Госпожа Марти и Валентина были разочарованы. Газеты столько кричали об этом шелке; они рассчитывали увидеть нечто лучшее, нечто из ряда вон выходящее. В это время Бутмон узнал г-жу Дефорж и, намереваясь поухаживать за очаровательной женщиной, о неограниченном влиянии которой на хозяина ходило столько толков, подошел к ней со своей обычной, несколько грубоватой любезностью. Как! С нею не занимаются? Это непростительно! Но она должна извинить их, — у них просто голова идет кругом.
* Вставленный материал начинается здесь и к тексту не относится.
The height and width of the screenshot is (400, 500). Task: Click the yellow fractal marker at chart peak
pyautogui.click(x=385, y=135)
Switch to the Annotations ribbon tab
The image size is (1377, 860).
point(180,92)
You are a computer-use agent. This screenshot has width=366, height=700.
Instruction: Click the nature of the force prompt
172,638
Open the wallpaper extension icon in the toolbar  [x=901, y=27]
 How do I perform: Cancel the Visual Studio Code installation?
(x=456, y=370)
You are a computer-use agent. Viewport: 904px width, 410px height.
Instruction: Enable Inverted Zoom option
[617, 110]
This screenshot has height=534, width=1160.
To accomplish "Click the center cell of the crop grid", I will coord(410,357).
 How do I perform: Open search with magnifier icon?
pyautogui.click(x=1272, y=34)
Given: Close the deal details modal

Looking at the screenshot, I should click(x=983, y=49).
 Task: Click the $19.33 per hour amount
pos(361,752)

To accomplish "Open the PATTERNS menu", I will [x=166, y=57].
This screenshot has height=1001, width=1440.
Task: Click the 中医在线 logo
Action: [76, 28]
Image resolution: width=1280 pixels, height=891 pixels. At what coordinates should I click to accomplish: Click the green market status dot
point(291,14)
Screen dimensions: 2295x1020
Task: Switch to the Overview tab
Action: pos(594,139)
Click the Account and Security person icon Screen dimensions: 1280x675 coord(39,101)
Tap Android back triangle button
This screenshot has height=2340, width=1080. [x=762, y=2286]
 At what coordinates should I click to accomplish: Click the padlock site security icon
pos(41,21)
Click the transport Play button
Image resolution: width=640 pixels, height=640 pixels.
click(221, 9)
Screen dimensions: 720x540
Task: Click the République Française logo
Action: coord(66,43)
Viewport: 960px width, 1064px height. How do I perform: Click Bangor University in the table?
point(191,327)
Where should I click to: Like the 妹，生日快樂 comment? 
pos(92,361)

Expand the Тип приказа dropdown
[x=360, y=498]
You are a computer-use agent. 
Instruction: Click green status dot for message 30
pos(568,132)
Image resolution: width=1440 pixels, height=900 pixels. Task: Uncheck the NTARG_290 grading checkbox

И он стал искать для нее стул, смеясь добродушным смехом, в котором слышалось грубое вожделение, отнюдь не казавшееся, по-видимому, неприятным Анриетте.
— Глядите-ка, — шепнул Фавье Гютену, вынимая за его спиной из шкафа коробку с бархатом, — глядите-ка, Бутмон собирается отбить у вас дамочку.
Гютен уже забыл про г-жу Дефорж: так его вывела из себя старуха; продержав его целых четверть часа, она купила всего-навсего метр черного атласа на корсет. Во время давки очередность обслуживания уже не соблюдалась, и продавцы занимались с покупательницами как придется. Гютен отвечал на расспросы г-жи Бутарель, заканчивавшей обход «Дамского счастья», где она пробыла уже три часа; но от замечания Фавье он встрепенулся. Как бы не прозевать любовницу хозяина: ведь он поклялся вытянуть у нее сто су! Это было бы верхом неудачи, потому что он еще и трех франков не заработал из-за всех этих старых дур!
В это время Бутмон громко позвал:
— Господа, кто-нибудь сюда!
Гютен передал г-жу Бутарель свободному в этот момент Робино:
— Вот, сударыня, обратитесь к помощнику заведующего. Он вам ответит лучше меня.
А сам выскочил и принял от сопровождавшего дам продавца из отдела шерстяных материй покупки г-жи Марти. Сутолока, должно быть, повлияла на тонкость его чутья. Обычно он с первого взгляда узнавал, купит ли дама что-нибудь и в каком количестве. Он становился властелином покупательницы, спешил быстро покончить с нею, чтобы перейти к другой, навязывал ей товар и убеждал, что знает лучше, чем она сама, какая ей нужна материя.